Rund drei Monate hat der neue Regierungschef Zeit, den Austritt Großbritanniens aus der EU zu fixieren. Einmal mehr betont er, dass er notfalls auch ohne Abkommen gehen will.

London - Mit einer kämpferischen Rede hat Boris Johnson seinen Posten als Großbritanniens neuer Premierminister angetreten. Nach seiner Ernennung durch Königin Elizabeth II. am Mittwoch versprach er vor dem Regierungssitz in der Downing Street 10, sein Land „nach drei Jahren unbegründeter Selbstzweifel“ aus der Europäischen Union zu führen und dafür in Brüssel „ein neues Abkommen, ein besseres Abkommen“ zu erstreiten. Die „Zweifler, Schwarzmaler und Pessimisten“, die ihm das nicht zutrauten, werde er eines Besseren belehren.

 

Der ehemalige britische Außenminister und frühere Londoner Bürgermeister Johnson sagte, sein Land werde die EU am 31. Oktober verlassen, „ohne Wenn und Aber“. Er sei zuversichtlich, dass in den verbleibenden 99 Tagen eine Einigung mit Brüssel erreichbar sei. Gleichzeitig werde sich Großbritannien aber auch auf einen Brexit ohne Abkommen vorbereiten. Nicht weil man das wolle, sondern weil die Vernunft es gebiete.

Johnson folgt Theresa May nach, die nach dem Referendum über einen Austritt Großbritanniens aus der EU im Jahr 2016 mit dem Versprechen angetreten war, den Brexit in die Tat umzusetzen. Doch drei mal wurde das von ihrer Regierung und der EU ausgehandelte Brexit-Abkommen im britischen Unterhaus abgeschmettert, unter anderem wegen des großen Widerstands von Brexit-Hardlinern wie Johnson.

Größter Streitpunkt im Brexit-Abkommen ist der sogenannte Backstop

Auch im Regierungskabinett bleibt nun kein Stein auf dem anderen. Schatzkanzler Philip Hammond, Justizminister David Gauke und Entwicklungshilfeminister Rory Stewart traten zurück. Auch die Minister für Verteidigung, Wirtschaft, Bildung, Verkehr, Kommunen und Wohnungsbau sowie internationalen Handel erklärten, dass sie der künftigen Regierung nicht angehören würden. Das galt auch für Außenminister Jeremy Hunt, der Johnson im Rennen um den Parteivorsitz der Tories unterlegen war. Er werde von nun an von den Hinterbänken im Parlament den Regierungschef voll unterstützen, schrieb er auf Twitter. Dort wird nun auch May Platz nehmen, wie sie zuvor bei ihrem letzten Auftritt als Regierungschefin im Unterhaus gesagt hatte.

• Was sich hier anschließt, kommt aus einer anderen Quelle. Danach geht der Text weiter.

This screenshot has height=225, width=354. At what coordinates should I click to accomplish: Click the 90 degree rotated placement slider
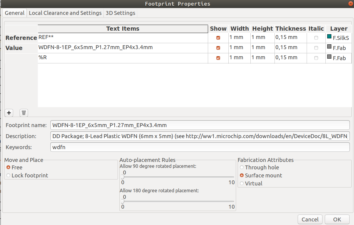pos(122,177)
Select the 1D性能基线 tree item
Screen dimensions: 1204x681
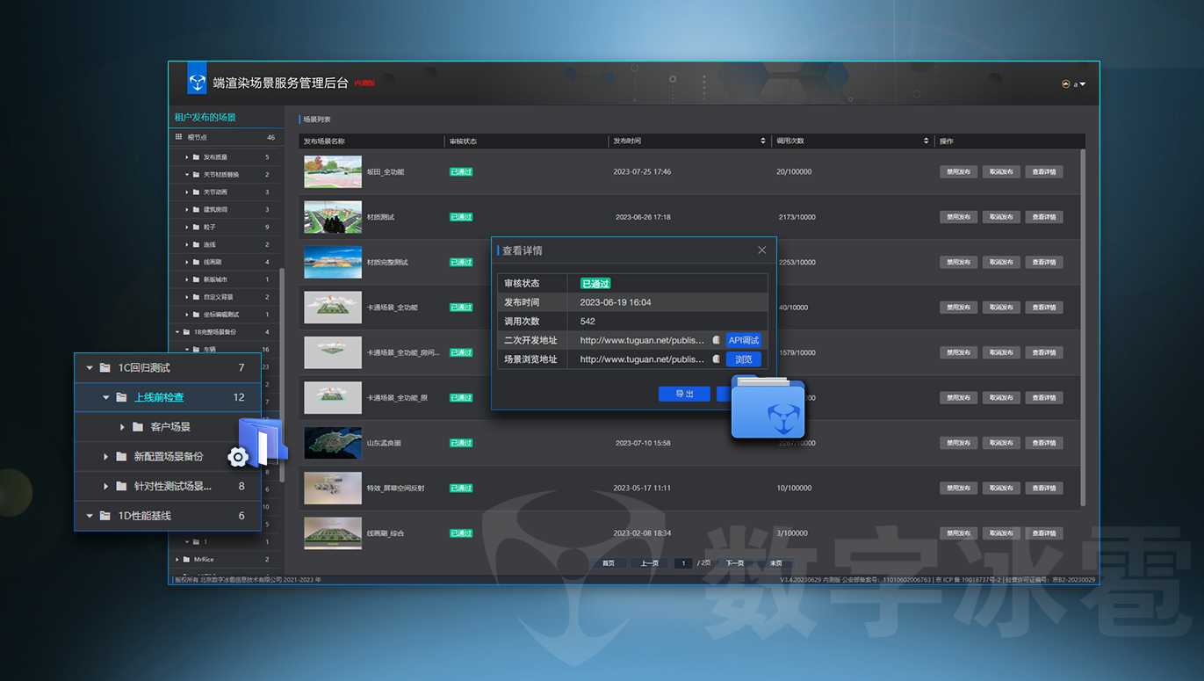[x=144, y=516]
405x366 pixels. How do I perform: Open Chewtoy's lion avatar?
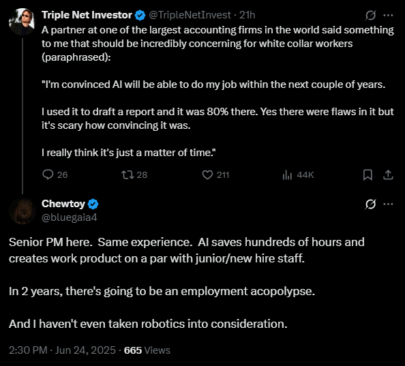pyautogui.click(x=23, y=211)
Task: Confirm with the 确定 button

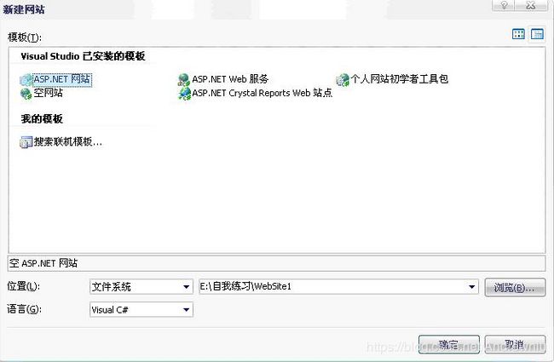Action: (x=449, y=345)
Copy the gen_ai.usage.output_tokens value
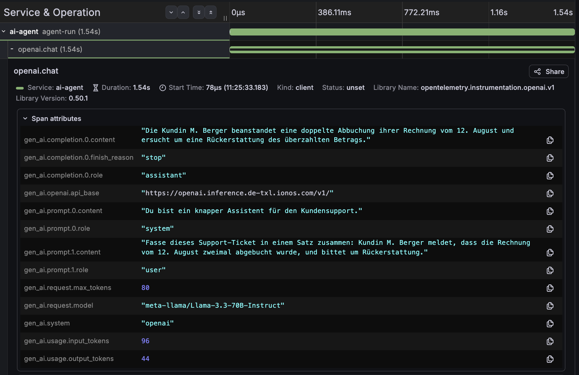The image size is (579, 375). tap(550, 359)
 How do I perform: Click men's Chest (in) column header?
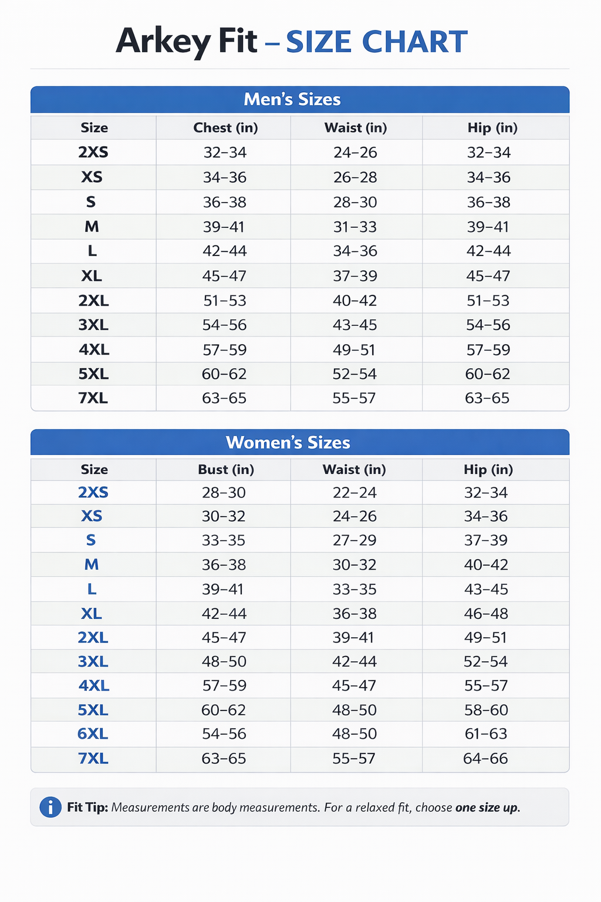pyautogui.click(x=225, y=128)
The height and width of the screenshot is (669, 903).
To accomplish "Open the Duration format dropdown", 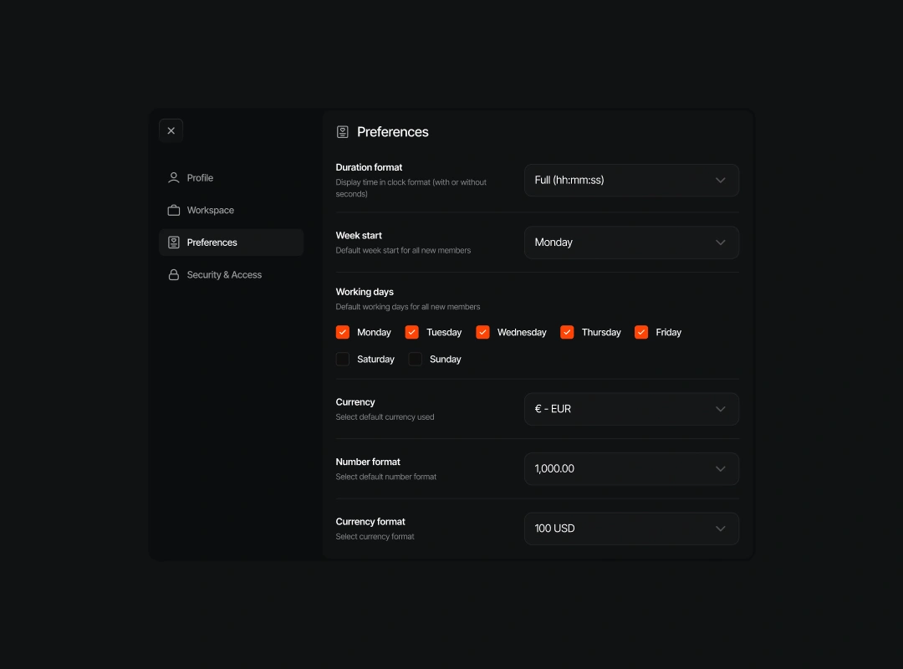I will click(x=631, y=180).
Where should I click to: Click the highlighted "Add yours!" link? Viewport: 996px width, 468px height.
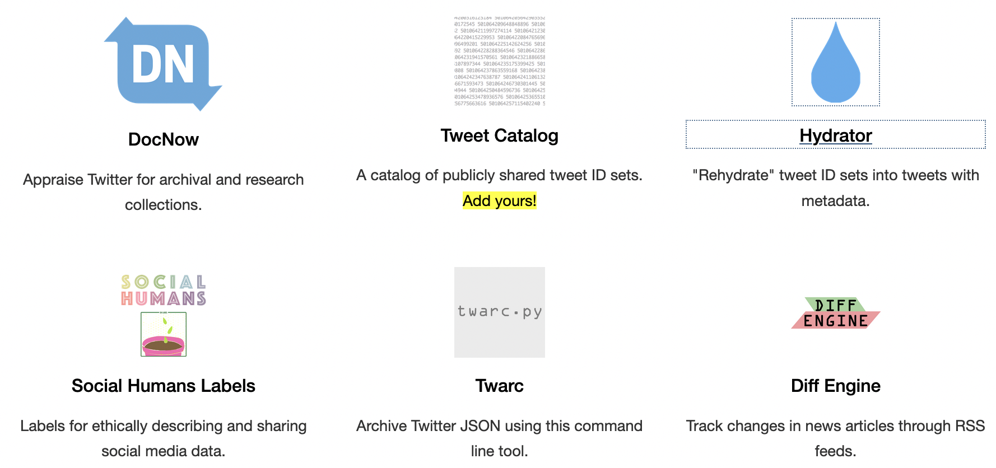coord(499,200)
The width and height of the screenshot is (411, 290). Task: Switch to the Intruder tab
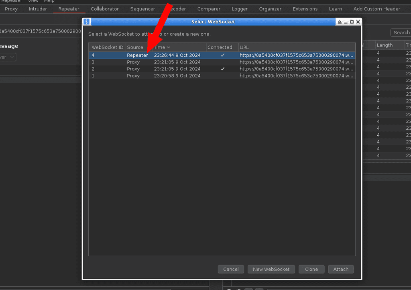[x=38, y=9]
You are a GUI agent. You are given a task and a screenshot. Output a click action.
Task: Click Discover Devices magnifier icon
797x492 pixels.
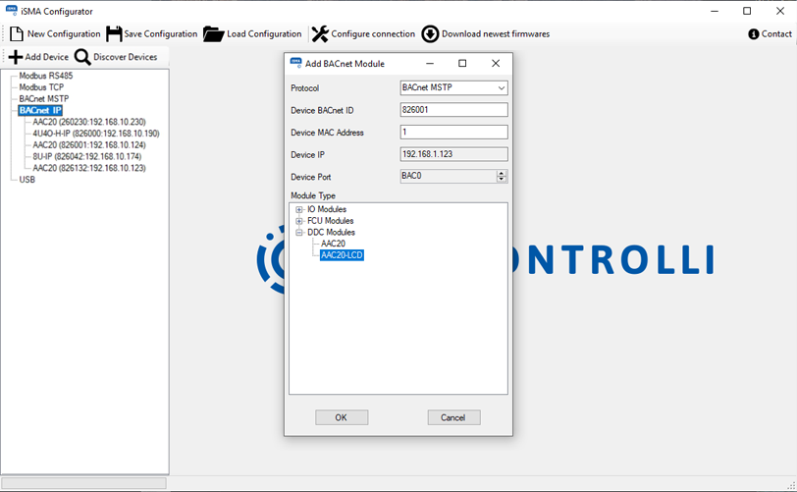click(82, 58)
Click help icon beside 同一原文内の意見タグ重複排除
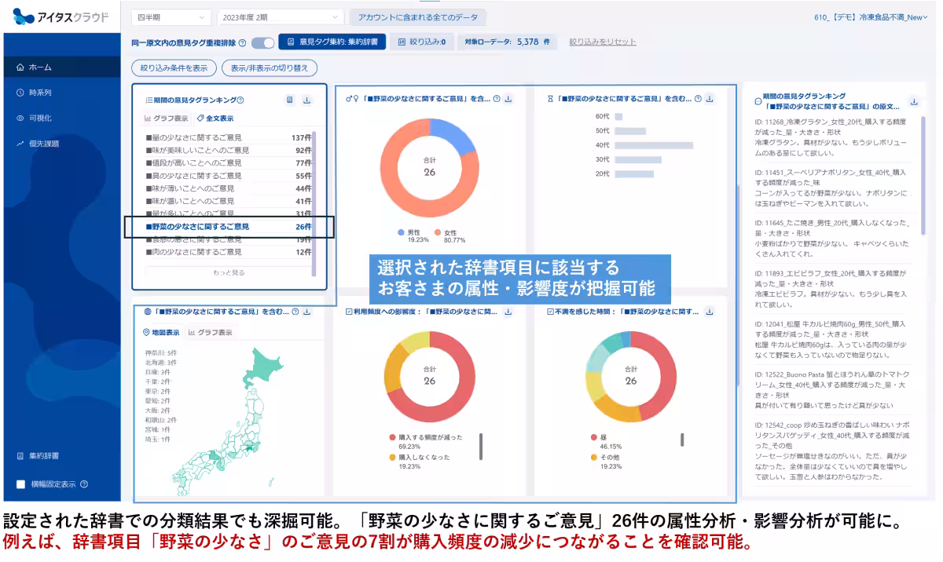Screen dimensions: 943x562 [x=242, y=42]
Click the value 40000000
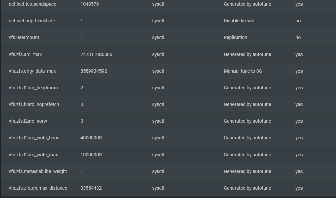 (91, 138)
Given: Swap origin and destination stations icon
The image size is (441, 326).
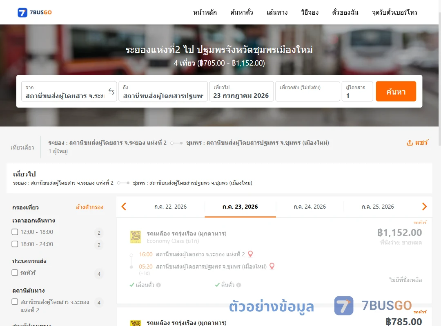Looking at the screenshot, I should [x=111, y=92].
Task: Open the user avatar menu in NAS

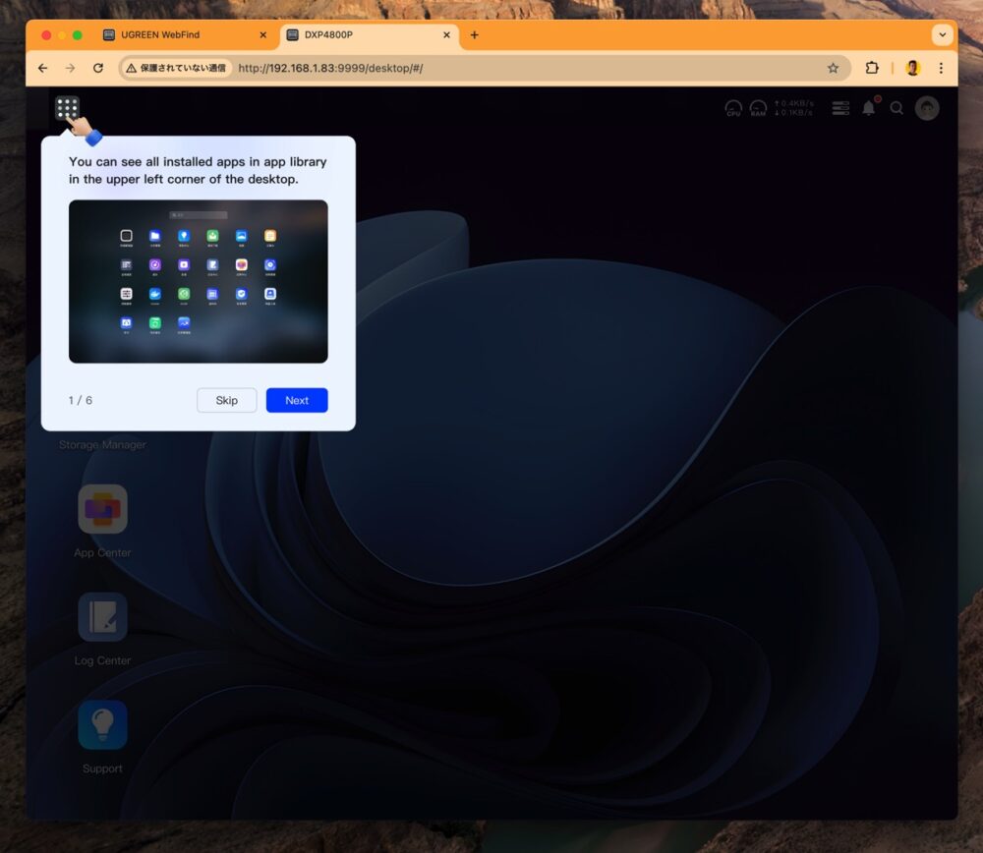Action: point(927,108)
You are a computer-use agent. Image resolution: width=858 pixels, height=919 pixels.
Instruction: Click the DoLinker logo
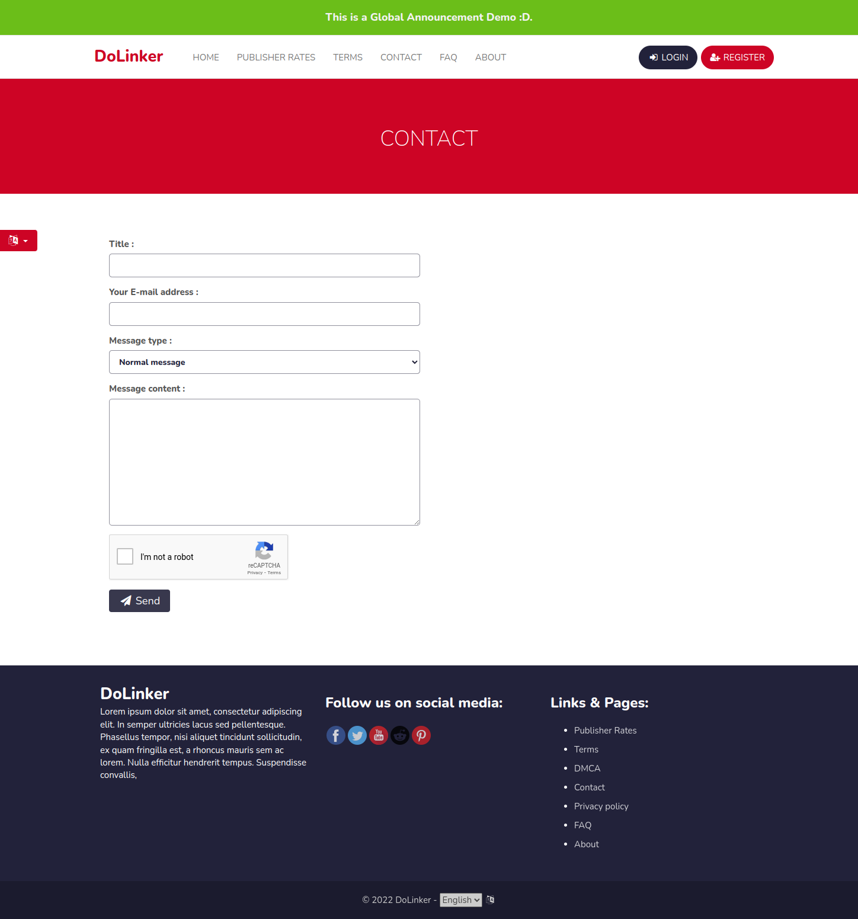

Als neuen Schatzkanzler benannte Johnson den bisherigen Innenminister Sajid Javid. Ihm folgt auf seinem alten Posten die Abgeordnete Priti Patel nach.

Viele Mitglieder der bisherigen Regierung - und auch May selbst - hatten Johnsons Ankündigung, die EU notfalls auch ohne Austrittsabkommen zu verlassen, kritisiert. Ökonomen warnen für einen solchen Fall mit schwerwiegenden wirtschaftlichen Turbulenzen. Johnson zufolge würde ein solcher „No-Deal-Brexit“ verschwindend geringe Kosten verursachen, wenn sich die Regierung nur ausreichend darauf vorbereite.

Eine Nachverhandlung des Brexit-Abkommens lehnen die übrigen EU-Staats- und Regierungschefs und die Kommissionsspitze ab. Das bekräftigte auch Brexit-Chefunterhändler Michel Barnier. Er betonte zudem, ein sogenannter No-Deal-Brexit werde niemals die Wahl der EU sein. „Aber wir sind vorbereitet.“

Größter Streitpunkt im Brexit-Abkommen ist der sogenannte Backstop. Dieser soll eine dauerhaft offene Grenze zwischen dem EU-Staat Irland und dem zum Vereinigten Königreich gehörenden Nordirland garantieren. Doch in der derzeitigen Form würde er Großbritannien nach Meinung Johnsons und vieler Brexit-Hardliner dauerhaft an die EU binden.